Dalam rangka Hari Raya Idul Adha 1447 H, Wahyu mengajak seluruh pelajar Indonesia untuk menjadikan momentum ini sebagai titik balik dalam mengawal kedaulatan ekonomi nasional yang berlandaskan pada Pasal 33 UUD 1945. Menurutnya, sistem yang hanya fokus pada akumulasi kekayaan pribadi tanpa memperdulikan penderitaan rakyat adalah antitesis dari mandat konstitusi yang mengamanatkan ekonomi sebagai usaha bersama atas asas kekeluargaan.

"Pasal 33 UUD 1945 secara tegas mengamanatkan agar kekayaan alam dikuasai negara untuk sebesar-besar kemakmuran rakyat. Serakahnomics yang mementingkan keuntungan segelintir pihak adalah bentuk pengingkaran terhadap semangat tersebut. Idul Adha adalah momentum etis, menyembelih hewan kurban bukan sekadar ritual, melainkan simbol menyembelih sifat tamak dan egoisme yang menjadi akar dari praktik ekonomi yang merusak ini," ujar Wahyu dalam keterangan tertulisnya di Jakarta, Rabu (27/5/2026).

Wahyu Mukhtar Asafurla menegaskan bahwa pelajar bukanlah sekadar objek pembangunan, melainkan subjek yang harus mengawal agar ekonomi bangsa tetap berada di koridor keadilan. Wahyu menekankan tiga poin aksi bagi pelajar di seluruh Indonesia :

  1. Pelajar harus bersikap kritis dan menolak segala bentuk praktik ekonomi yang mencederai prinsip Pasal 33 UUD 1945.
  2. Menjadikan nilai-nilai Idul Adha sebagai landasan untuk membangun karakter pelajar yang memiliki empati tinggi terhadap kesenjangan sosial, bukan pelajar yang apatis.
  3. Mendorong pelajar untuk berani mengembangkan dan mendukung model usaha berbasis kerakyatan yang inklusif sebagai bentuk perlawanan nyata terhadap monopoli elite.

"Masa depan Indonesia adalah tanggungjawab kita semua, keberanian kita untuk peduli dan bertindak adalah modal utama.
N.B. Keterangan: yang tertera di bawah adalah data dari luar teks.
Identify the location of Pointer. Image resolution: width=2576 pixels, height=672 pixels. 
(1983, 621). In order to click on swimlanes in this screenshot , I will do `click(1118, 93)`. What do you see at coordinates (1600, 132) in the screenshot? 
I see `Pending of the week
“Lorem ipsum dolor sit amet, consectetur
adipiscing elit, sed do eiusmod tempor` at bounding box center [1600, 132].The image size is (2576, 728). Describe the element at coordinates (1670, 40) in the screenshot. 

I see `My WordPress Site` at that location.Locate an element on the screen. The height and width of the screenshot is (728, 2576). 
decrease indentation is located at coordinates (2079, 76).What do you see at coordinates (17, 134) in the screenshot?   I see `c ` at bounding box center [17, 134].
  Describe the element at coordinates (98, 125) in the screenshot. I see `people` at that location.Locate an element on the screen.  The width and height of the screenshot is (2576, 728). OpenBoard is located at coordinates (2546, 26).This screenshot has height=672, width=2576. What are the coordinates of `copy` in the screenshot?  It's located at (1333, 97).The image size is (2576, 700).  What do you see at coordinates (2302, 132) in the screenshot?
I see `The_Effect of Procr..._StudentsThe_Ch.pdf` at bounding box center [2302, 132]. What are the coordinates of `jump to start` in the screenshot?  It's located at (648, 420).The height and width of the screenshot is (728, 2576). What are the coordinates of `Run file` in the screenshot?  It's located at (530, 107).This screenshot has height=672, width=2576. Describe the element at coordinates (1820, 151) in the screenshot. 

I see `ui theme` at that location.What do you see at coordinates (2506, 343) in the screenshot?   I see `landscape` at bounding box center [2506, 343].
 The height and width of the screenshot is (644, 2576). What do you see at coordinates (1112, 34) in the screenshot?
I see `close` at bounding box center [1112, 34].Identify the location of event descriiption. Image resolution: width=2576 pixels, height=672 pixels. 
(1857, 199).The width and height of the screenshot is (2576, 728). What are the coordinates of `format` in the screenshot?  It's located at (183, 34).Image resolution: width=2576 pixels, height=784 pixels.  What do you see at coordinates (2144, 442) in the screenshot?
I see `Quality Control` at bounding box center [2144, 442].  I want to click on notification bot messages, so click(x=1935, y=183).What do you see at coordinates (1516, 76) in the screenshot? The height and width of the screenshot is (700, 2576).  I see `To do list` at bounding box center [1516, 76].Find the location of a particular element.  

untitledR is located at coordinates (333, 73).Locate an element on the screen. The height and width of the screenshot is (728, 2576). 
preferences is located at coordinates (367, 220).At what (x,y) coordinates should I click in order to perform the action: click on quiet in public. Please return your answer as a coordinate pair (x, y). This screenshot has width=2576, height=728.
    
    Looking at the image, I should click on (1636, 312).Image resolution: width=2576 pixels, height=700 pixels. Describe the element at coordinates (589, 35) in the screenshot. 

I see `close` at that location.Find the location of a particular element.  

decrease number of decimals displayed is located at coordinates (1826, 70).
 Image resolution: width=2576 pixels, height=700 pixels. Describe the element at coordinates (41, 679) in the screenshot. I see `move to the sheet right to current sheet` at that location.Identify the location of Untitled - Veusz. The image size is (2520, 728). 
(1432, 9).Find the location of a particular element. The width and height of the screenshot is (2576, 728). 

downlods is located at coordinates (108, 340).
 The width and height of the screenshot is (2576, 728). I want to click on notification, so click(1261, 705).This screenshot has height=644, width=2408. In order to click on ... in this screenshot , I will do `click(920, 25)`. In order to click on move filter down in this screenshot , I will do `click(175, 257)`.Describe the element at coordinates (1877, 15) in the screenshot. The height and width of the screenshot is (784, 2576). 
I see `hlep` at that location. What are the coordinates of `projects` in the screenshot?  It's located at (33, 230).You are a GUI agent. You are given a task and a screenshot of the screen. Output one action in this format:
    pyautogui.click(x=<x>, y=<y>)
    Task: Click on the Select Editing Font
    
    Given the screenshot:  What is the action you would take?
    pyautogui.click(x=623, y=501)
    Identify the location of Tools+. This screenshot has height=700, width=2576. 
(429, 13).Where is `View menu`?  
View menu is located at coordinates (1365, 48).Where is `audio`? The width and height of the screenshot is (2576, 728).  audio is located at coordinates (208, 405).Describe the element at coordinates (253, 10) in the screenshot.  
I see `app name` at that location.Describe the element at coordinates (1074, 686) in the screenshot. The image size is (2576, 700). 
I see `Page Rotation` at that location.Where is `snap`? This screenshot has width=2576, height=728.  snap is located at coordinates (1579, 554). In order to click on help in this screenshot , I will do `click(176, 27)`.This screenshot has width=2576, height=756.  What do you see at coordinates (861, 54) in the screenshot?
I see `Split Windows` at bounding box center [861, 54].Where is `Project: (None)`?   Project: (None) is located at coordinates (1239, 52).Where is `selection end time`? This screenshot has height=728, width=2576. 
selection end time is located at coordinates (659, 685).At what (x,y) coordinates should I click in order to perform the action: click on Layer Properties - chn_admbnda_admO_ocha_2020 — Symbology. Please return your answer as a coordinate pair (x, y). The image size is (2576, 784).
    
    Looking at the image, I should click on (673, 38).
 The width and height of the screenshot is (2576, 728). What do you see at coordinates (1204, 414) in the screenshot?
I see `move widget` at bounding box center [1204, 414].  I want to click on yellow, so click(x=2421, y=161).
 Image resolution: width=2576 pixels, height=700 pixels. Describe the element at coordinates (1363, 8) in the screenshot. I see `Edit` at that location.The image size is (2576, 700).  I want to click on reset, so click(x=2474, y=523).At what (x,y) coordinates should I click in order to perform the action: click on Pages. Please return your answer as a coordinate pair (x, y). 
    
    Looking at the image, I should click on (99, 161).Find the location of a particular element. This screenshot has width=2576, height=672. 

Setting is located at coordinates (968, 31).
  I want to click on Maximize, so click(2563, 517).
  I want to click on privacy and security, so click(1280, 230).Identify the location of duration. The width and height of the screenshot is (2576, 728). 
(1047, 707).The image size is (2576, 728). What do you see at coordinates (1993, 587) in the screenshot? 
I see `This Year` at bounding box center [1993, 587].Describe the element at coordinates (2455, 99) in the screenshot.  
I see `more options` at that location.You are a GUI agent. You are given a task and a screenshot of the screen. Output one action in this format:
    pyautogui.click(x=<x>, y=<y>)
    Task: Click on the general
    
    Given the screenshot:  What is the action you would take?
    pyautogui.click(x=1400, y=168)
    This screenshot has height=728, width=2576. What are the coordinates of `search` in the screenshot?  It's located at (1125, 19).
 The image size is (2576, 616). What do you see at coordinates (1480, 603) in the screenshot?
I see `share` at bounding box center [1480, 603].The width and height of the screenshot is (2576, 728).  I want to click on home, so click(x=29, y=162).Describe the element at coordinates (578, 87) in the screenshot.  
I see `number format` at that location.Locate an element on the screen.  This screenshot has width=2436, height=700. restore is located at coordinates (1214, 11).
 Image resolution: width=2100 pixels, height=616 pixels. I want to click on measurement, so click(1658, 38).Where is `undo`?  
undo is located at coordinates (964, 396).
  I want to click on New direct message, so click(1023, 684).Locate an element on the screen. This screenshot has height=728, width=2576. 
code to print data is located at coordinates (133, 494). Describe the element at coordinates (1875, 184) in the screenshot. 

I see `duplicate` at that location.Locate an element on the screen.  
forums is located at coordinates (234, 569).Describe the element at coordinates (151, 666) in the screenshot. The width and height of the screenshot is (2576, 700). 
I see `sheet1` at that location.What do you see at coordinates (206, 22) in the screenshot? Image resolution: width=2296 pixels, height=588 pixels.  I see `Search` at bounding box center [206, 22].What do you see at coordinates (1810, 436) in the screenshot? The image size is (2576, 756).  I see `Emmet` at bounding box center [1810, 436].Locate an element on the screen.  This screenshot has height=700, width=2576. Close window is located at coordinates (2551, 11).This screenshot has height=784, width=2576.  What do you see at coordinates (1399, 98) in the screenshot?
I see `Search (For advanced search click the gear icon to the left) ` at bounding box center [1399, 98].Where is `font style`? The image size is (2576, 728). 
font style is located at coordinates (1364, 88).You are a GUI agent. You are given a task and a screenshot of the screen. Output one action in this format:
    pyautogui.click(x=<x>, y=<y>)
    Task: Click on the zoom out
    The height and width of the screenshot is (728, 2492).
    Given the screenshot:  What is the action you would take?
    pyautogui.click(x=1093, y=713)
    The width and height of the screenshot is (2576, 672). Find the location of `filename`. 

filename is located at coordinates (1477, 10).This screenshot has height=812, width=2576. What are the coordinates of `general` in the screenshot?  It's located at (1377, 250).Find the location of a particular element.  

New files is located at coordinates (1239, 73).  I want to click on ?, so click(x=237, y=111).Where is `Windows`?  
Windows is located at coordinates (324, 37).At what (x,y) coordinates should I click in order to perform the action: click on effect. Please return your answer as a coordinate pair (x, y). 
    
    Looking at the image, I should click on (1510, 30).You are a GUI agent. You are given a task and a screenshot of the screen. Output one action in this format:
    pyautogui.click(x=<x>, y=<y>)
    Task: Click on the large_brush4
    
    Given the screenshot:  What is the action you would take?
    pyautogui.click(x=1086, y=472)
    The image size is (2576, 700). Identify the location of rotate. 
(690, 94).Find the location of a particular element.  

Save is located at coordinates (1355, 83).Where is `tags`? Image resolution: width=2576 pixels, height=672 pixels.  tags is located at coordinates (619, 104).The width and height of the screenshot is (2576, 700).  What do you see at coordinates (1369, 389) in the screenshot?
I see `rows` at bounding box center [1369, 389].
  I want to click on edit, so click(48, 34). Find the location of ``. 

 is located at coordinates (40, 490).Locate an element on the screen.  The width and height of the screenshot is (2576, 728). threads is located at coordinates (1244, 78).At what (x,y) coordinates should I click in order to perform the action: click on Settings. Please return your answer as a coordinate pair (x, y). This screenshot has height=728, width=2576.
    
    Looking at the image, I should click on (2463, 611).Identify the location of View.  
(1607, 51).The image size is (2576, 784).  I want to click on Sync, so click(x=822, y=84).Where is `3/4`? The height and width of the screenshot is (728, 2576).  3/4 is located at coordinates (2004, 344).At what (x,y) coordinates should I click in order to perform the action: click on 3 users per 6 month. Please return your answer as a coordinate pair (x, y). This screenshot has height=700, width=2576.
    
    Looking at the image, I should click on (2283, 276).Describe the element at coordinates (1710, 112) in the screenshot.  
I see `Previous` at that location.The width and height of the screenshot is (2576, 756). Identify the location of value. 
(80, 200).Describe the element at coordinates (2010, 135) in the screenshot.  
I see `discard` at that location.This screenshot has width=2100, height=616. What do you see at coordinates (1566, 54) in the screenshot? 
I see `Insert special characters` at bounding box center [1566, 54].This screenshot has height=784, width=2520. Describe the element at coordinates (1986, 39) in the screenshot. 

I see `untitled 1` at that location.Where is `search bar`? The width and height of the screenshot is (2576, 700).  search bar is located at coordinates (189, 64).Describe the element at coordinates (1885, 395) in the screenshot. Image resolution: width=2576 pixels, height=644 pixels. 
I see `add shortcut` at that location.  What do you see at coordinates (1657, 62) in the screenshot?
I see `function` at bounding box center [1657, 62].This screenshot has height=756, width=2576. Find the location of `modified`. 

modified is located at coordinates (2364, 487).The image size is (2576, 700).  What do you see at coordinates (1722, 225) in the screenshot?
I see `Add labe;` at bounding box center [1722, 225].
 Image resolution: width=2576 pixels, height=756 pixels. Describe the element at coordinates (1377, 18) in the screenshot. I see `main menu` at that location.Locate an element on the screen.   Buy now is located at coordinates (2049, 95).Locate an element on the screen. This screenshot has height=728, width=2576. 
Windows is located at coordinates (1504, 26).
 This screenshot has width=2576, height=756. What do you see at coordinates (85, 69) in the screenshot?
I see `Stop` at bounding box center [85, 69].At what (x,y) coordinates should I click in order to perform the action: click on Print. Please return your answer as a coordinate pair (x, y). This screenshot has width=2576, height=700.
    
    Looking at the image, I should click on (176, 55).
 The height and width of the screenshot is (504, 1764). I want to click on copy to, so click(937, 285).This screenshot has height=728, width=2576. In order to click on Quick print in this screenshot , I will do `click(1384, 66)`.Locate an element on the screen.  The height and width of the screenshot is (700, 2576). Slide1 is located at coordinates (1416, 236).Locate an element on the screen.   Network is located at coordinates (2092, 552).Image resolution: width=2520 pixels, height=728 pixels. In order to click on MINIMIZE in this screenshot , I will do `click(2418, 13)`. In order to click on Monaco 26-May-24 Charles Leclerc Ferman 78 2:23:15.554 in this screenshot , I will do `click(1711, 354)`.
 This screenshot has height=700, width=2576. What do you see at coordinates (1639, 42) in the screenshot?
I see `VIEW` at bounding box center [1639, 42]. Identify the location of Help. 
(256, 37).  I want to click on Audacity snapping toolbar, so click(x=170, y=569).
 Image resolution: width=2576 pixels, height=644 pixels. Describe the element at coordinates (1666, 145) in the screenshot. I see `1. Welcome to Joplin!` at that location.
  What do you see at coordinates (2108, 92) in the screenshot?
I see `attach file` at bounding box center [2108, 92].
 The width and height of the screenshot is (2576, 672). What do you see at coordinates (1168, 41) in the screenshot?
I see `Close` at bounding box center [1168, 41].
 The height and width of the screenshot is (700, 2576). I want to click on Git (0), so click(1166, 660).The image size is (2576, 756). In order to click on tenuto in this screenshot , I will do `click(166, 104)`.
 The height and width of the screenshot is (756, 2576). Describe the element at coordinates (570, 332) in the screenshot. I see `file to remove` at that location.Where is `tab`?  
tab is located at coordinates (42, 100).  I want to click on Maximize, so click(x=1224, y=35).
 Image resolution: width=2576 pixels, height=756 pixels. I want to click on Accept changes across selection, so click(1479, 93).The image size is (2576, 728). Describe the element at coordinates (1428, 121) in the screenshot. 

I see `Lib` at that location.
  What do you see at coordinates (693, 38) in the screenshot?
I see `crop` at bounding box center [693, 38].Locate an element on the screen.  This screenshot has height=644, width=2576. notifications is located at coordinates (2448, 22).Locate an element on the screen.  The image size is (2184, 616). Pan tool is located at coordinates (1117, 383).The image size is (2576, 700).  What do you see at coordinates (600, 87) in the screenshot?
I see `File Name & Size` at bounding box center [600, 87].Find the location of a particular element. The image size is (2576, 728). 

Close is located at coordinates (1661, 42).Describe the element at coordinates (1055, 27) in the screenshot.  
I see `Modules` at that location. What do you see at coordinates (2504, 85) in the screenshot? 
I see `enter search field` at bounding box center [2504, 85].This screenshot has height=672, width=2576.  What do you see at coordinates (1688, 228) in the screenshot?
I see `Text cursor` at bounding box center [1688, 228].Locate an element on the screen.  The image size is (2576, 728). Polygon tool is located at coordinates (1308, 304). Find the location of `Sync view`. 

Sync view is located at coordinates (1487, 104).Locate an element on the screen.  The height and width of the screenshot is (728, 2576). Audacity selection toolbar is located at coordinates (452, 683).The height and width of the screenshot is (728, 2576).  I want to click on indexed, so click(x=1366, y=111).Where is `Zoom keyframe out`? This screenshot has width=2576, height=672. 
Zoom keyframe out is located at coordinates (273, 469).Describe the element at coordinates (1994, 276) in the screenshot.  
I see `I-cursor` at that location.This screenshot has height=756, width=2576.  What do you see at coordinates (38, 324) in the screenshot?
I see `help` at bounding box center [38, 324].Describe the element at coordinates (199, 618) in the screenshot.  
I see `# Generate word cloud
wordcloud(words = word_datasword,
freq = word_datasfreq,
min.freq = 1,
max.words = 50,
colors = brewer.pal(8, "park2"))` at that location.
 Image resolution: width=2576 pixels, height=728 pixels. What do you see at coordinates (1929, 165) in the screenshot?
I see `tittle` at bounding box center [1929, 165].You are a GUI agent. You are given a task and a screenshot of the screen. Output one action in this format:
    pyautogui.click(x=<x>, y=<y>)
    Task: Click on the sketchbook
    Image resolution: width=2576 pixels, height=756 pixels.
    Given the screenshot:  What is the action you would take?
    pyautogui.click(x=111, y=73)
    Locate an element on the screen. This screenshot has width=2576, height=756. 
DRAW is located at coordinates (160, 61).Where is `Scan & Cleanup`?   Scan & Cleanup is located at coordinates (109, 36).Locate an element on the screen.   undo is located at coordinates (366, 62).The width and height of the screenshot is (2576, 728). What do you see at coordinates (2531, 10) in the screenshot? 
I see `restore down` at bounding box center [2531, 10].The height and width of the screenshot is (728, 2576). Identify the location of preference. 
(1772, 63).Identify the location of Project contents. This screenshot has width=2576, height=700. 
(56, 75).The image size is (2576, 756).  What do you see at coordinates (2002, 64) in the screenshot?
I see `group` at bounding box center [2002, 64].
Menolak Serakahnomics bukan sekadar jargon, melainkan langkah nyata bagi pelajar untuk memastikan ekonomi kita kembali menjadi alat untuk mensejahterakan rakyat banyak, bukan instrumen penindasan bagi yang lemah," tegas Wahyu.

Wahyu Mukhtar Asafurla Ketua Bidang Ekonomi PB PII, menyerukan kepada seluruh pelajar di pelosok Indonesia untuk menjadikan momentum Idul Adha tahun ini sebagai titik mula perlawanan intelektual terhadap segala bentuk sistem ekonomi yang tidak berkeadilan. Mari tunjukkan bahwa pelajar tidak hanya belajar di dalam kelas, tetapi juga turut terlibat dalam menjaga kedaulatan ekonomi bangsa.